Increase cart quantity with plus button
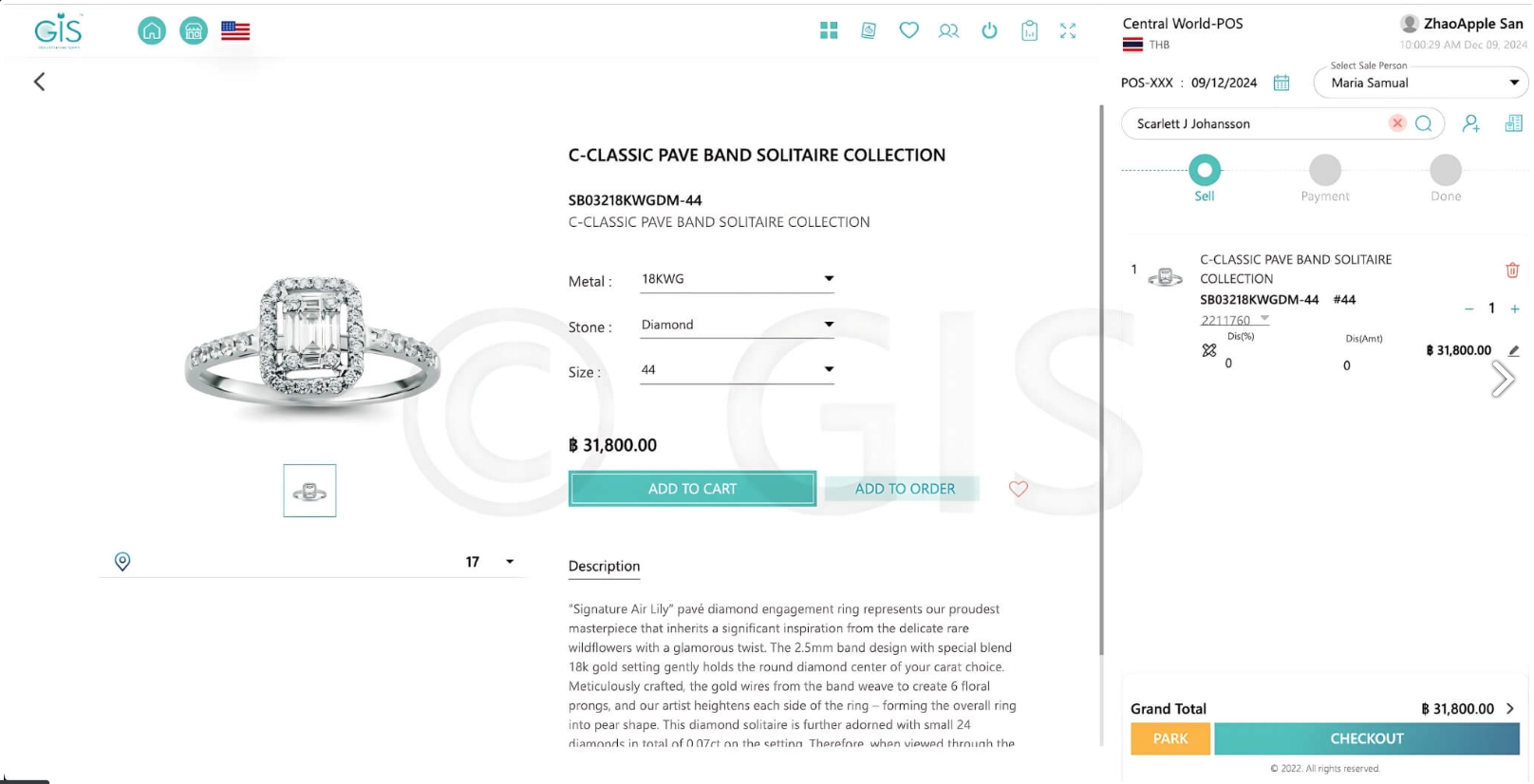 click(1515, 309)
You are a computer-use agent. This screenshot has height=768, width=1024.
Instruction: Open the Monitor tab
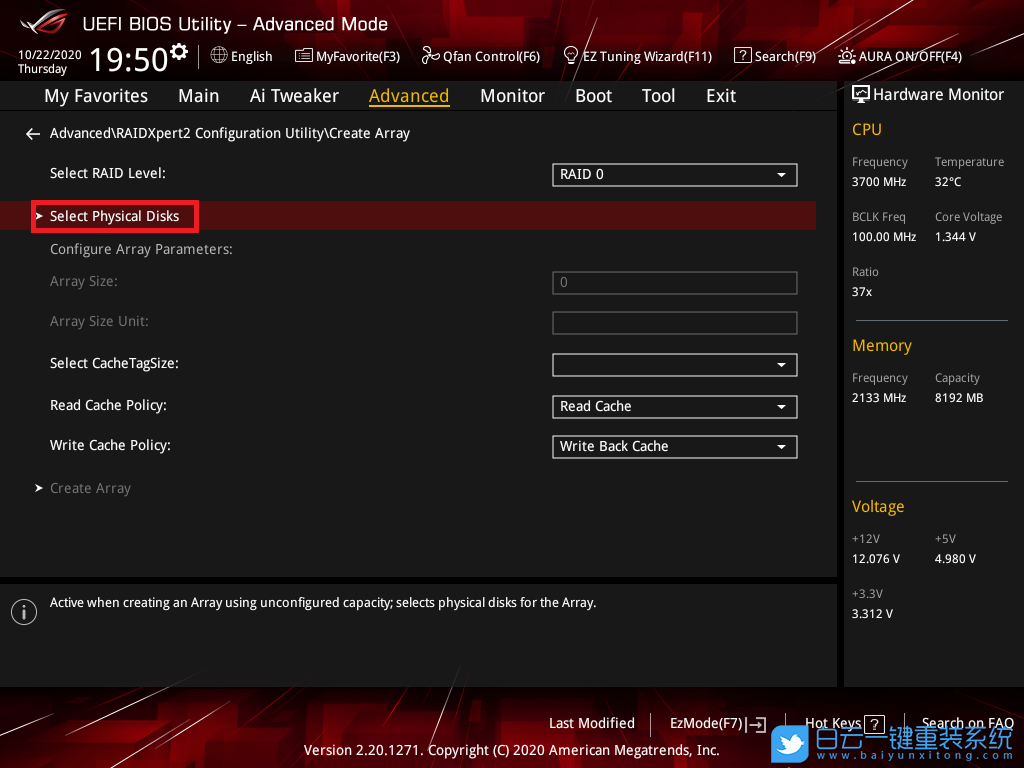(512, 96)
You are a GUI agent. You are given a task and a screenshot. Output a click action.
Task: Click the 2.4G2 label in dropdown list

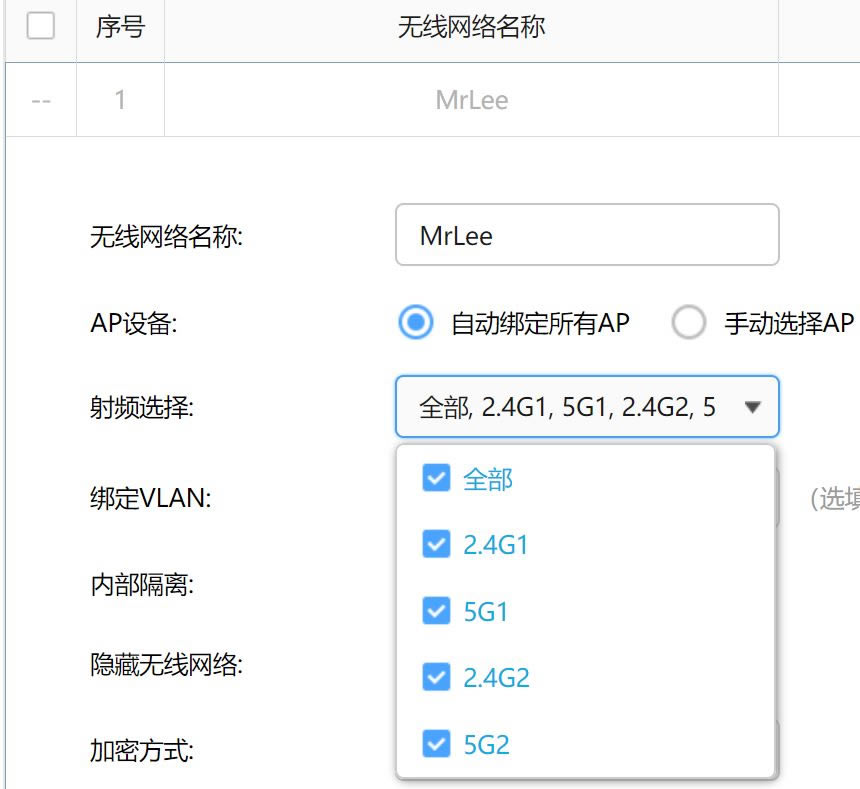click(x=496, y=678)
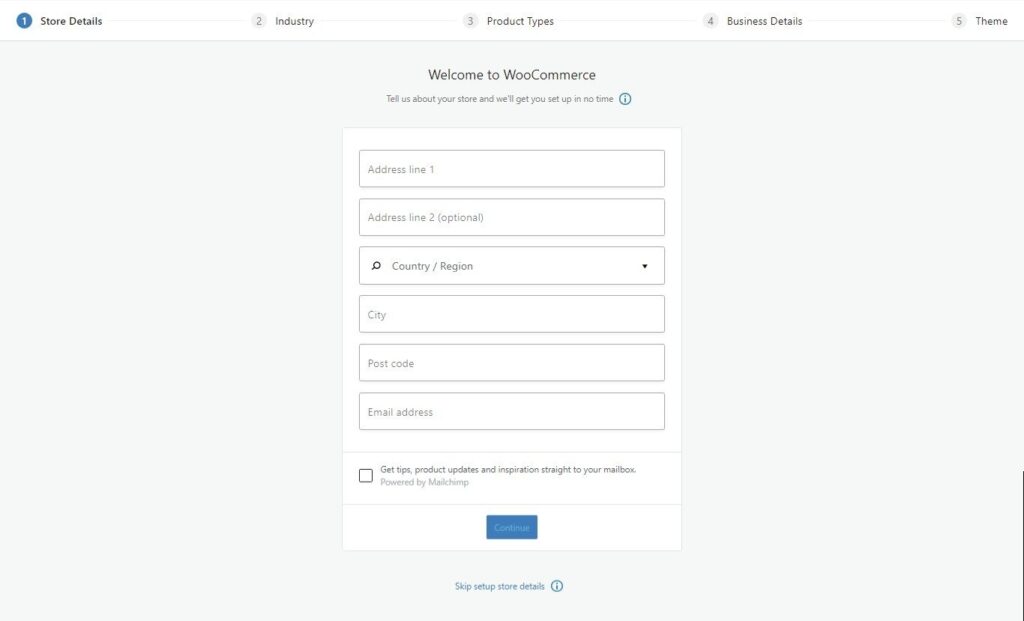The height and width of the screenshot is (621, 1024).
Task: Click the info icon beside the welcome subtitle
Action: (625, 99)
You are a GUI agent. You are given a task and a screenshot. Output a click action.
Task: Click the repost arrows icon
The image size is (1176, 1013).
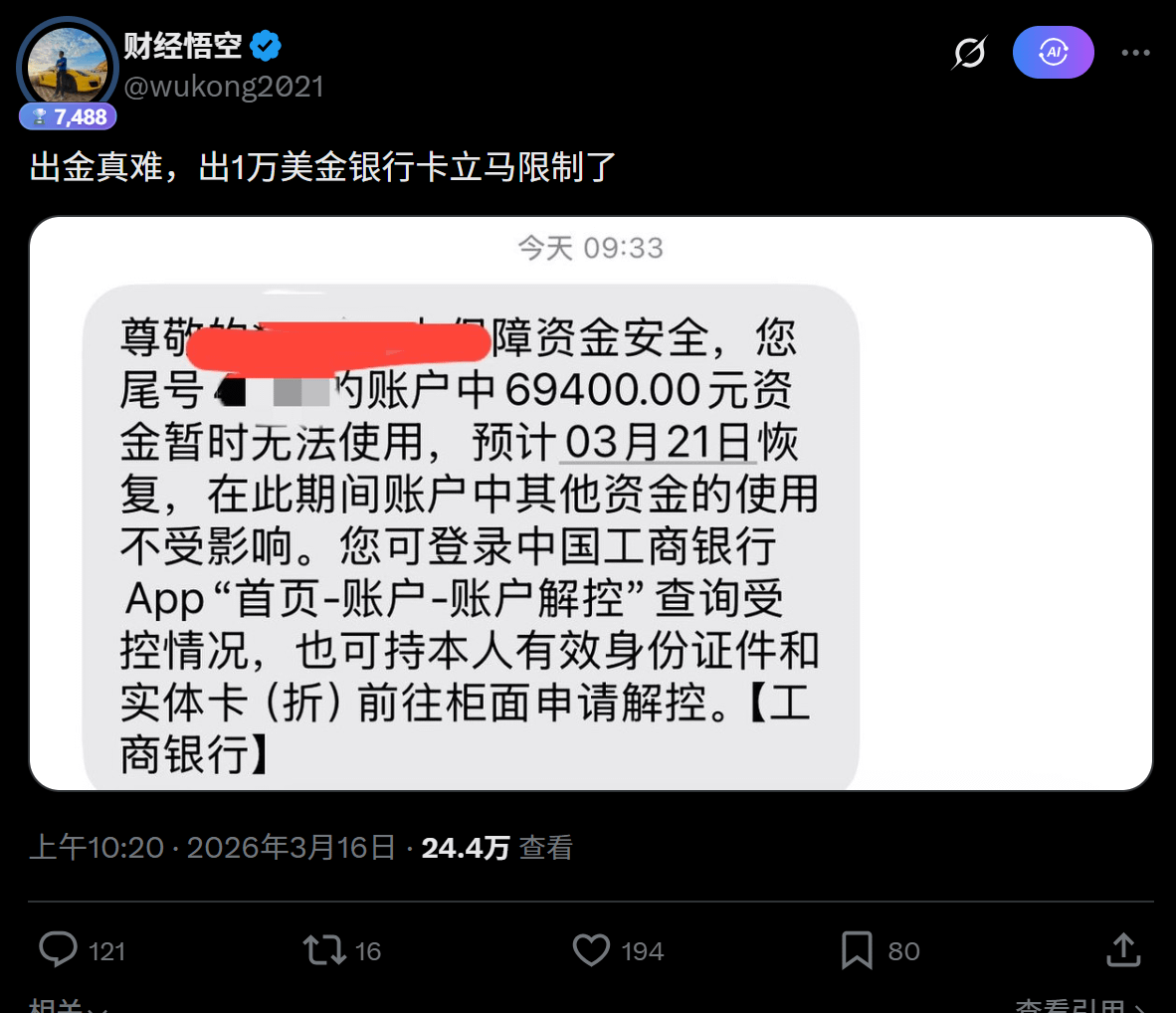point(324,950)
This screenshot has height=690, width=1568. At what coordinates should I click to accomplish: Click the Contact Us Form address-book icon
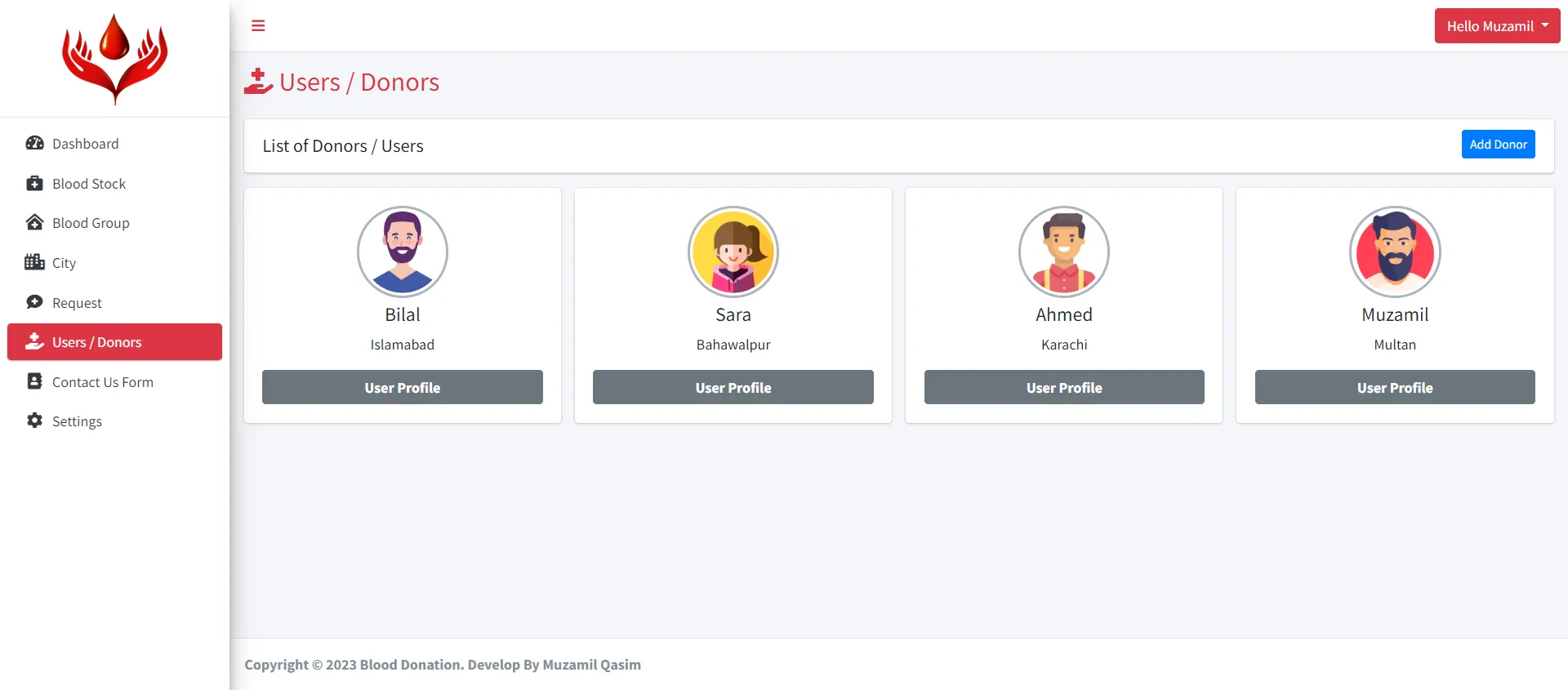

━━━━

Your task: Would you retype the lines from the line containing "You are a computer-use" to the final line of the entries above, exactly as given and without pictures?

Reply to the exercise:
You are a computer-use agent. This screenshot has height=768, width=1024.
Instruction: Open the Monitor tab
(512, 96)
You are a GUI agent. You are given a task and a screenshot. Output a click action.
Task: Click the 2.4G2 label in dropdown list

click(x=496, y=678)
The height and width of the screenshot is (621, 1024).
Task: Click the info icon beside the welcome subtitle
Action: (625, 99)
You are a GUI agent. You are given a task and a screenshot. Output a click action.
Task: Click the repost arrows icon
The image size is (1176, 1013).
point(324,950)
This screenshot has height=690, width=1568. At what coordinates should I click to accomplish: Click the Contact Us Form address-book icon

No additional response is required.